Lá estão eles, preparando as mudas que serão usadas para
reflorestar uma pequena área devastada. Muitos cruzam os braços
diante da devastação criminosa das florestas. O nosso casal planta
as mudas, uma a uma, de forma incansável e entusiástica.
Para muitos, eles não passam de loucos, para nós, eles estão
fazendo a parte deles. Se parecem loucos, é porque são diferentes
da grande maioria. E, num mundo de tantas loucuras, são os nossos
loucos os mais lúcidos.
CAPÍTULO SETE
Enquanto muitos se preocupam com os rituais nos templos, o nosso
casal de semeadores celebra na natureza, o verdadeiro cerimonial
sagrado. Ama a tua Mãe-Terra e o teu Pai-Céu que te tornarás o
Filho-Filha amado e amante, o Cristo renascido e não reconhecido.
O tempo não para, e Gibran e Helga prosseguem em seu trabalho de
semeadura, recriando arquétipos e descerrando as cortinas do amanhã.
Eles mal se dão conta do que falam ou pensam deles, eles só
trabalham, como se sua obra estivesse atrasada e tivesse que ser
acelerada.
Nós, e só nós, que a tudo vemos, é que podemos reconhecer o
ritual celebrado, que vai atuar em elevados níveis da consciência
planetária.
CAPÍTULO OITO
Crises, as eternas e repetitivas crises vêm e vão. Antes era a
inflação, agora o consumo. Desempregos, antes, e admissão em
massa, depois. Compras se reduzem e, logo, os novos picos de consumo
aceleram as contratações. A bolsa sobe, e todos compram, a bolsa
desce, e todos vendem. Os mais espertos compram e vendem antes dos
demais, e ganham mais.
Há de existir crises, para alimentar a hipocondria social do
povo. O desemprego, a casa própria, os sem-terra à cata dela, os
sem-teto invadindo prédios inacabados ou interditados. Os gays
protestam, as mulheres são assediadas, os machos agridem, uns
apoiam, outros condenam.
Ideias são aceitas, nem é preciso ser muito criativo, basta
criar fantasmas. E depois de criados, soltá-los nas sombras da noite
escura de almas assustadas e desarmadas. A todo instante, se renovam
os boatos e as ameaças de alguma tragédia, que um boateiro retirou
do fundo da cartola. Povo assustado, boatos valorizados e poderosos
entesourados.
No meio disso tudo, lá estão os nossos semeadores, abastecendo o
povo com as armas da revolução do amanhã. Quem esperava por
metralhadoras, fuzis e canhões, se surpreende com as inocentes
bombinhas que são detonadas pelos nossos agitadores culturais.

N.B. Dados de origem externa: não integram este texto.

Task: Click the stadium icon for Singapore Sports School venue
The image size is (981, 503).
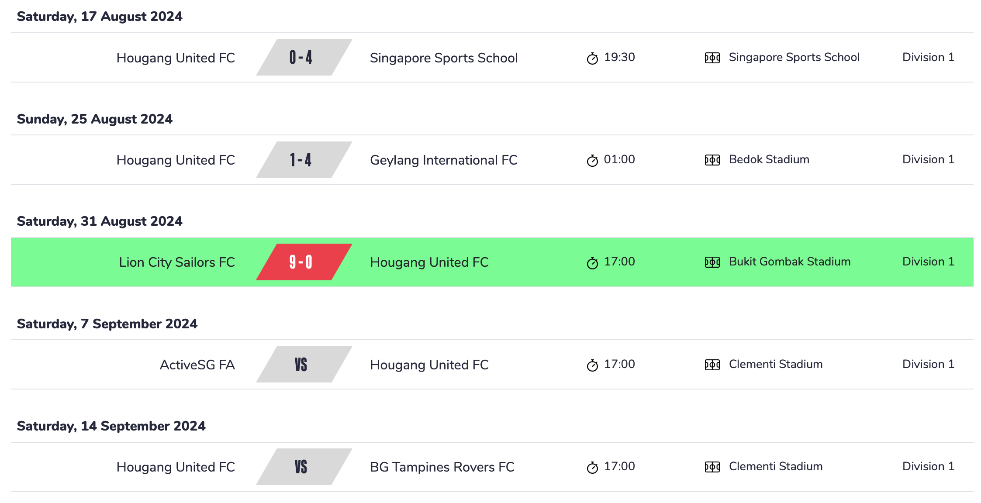Action: coord(712,58)
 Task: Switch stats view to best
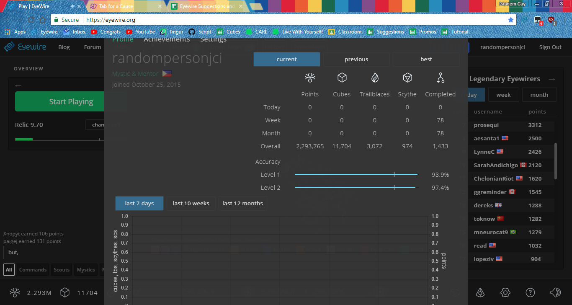tap(426, 59)
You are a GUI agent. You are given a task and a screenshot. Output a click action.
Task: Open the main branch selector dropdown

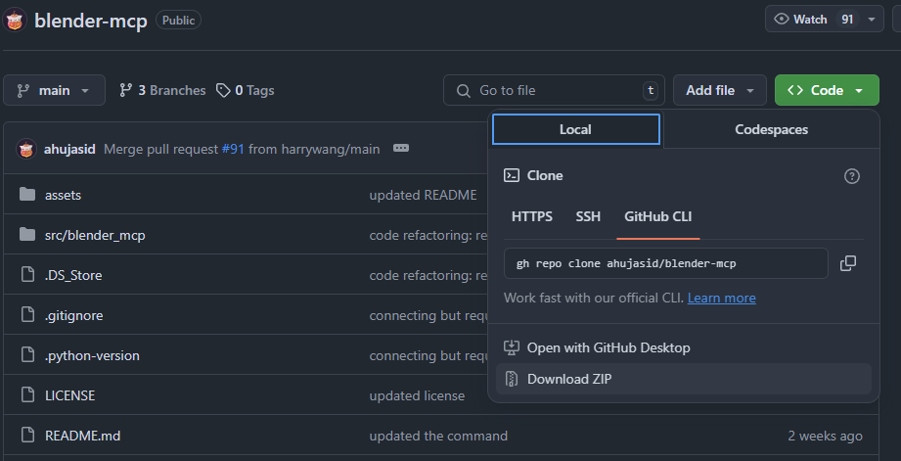pyautogui.click(x=54, y=90)
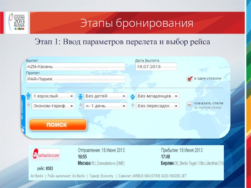The width and height of the screenshot is (251, 188).
Task: Click sort arrows icon beside Эконом-тариф
Action: pyautogui.click(x=29, y=106)
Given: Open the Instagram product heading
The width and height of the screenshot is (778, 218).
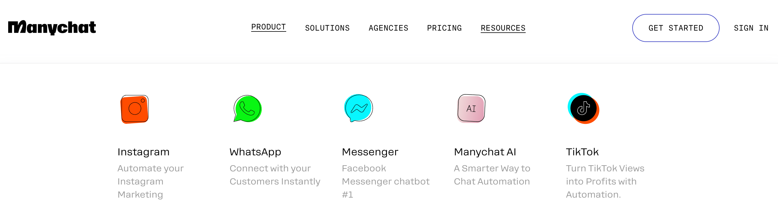Looking at the screenshot, I should pos(143,152).
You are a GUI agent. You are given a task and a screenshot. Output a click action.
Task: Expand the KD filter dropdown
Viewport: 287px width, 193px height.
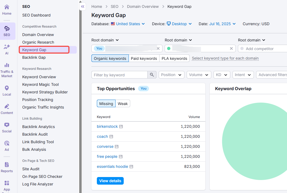(x=222, y=75)
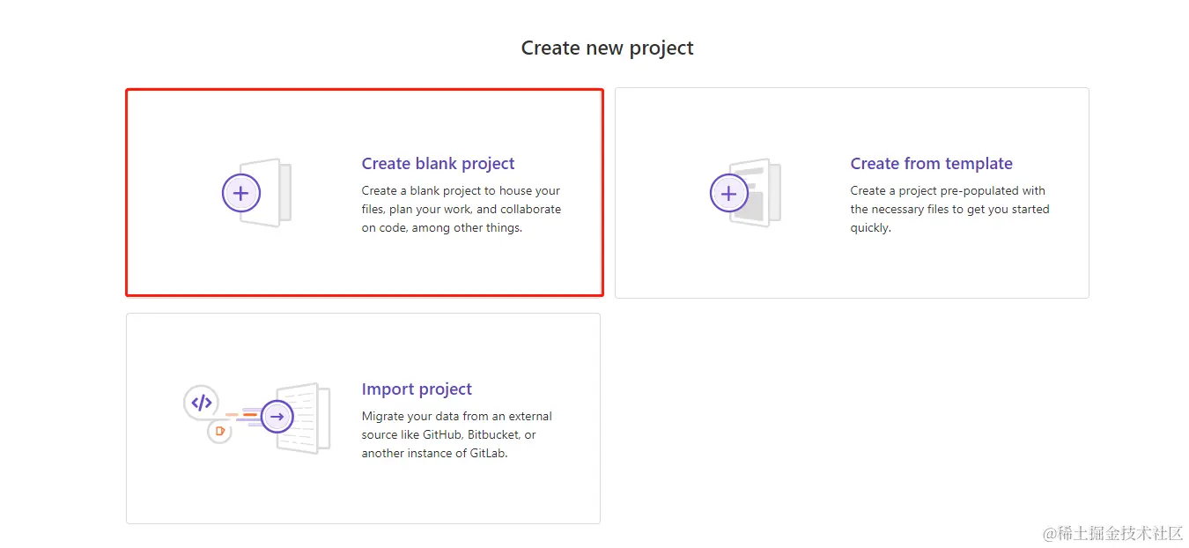Open the "Create from template" title link
The width and height of the screenshot is (1189, 548).
pyautogui.click(x=931, y=164)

Não esperem por indústrias para dar emprego ao povo, que vão se
cansar de tanto esperar. Casas populares são engodos políticos
para distrair o povo, que é atirado de um canto para outro, sem
poder escolher seu destino. As terras cobradas pelos sem-terra são
conquistadas, não por quem tem direito, mas pelos ativistas mais
violentos e agressivos. E, o enorme grupo de sem-justiça,
sem-cultura, sem-palavra, sem-especialização, como ficam eles? Não
ficam.
Seria sensato induzi-los a invadir e ocupar os objetos do desejo
de cada um? Violência gerando violência, para contrabalançar com a
mentira gerando mentira. As perguntas se sucediam na boca dos nossos
semeadores, e ficavam sem respostas.
Eles mesmos respondiam as questões por eles propostas. O
desemprego é sinal dos novos tempos, com máquinas no lugar do
homem. Estamos no limiar da contra-Revolução Industrial, com
operários retornando aos campos e fábricas informatizando-se ou
fechando. A mão de obra humana sendo substituída pela mão de obra
informatizada.
O trabalho tomará o lugar do emprego. Carteira de trabalho
assinada se tornará pura demagogia política, de quem não está nem
aí para as consequências das onerações das micro e pequenas
empresas.
O homem deixará de ser o robô que se transformou com a Revolução
Industrial, voltando às suas habilidades artesanais, como
respeitável criador de obras. As mentes se tornarão mais criativas,
e menos suscetíveis a serem enganadas. Cada obra será assinada
identificando o artista criador. Máquinas continuarão produzindo
produtos sem alma, o homem criará obras com vida.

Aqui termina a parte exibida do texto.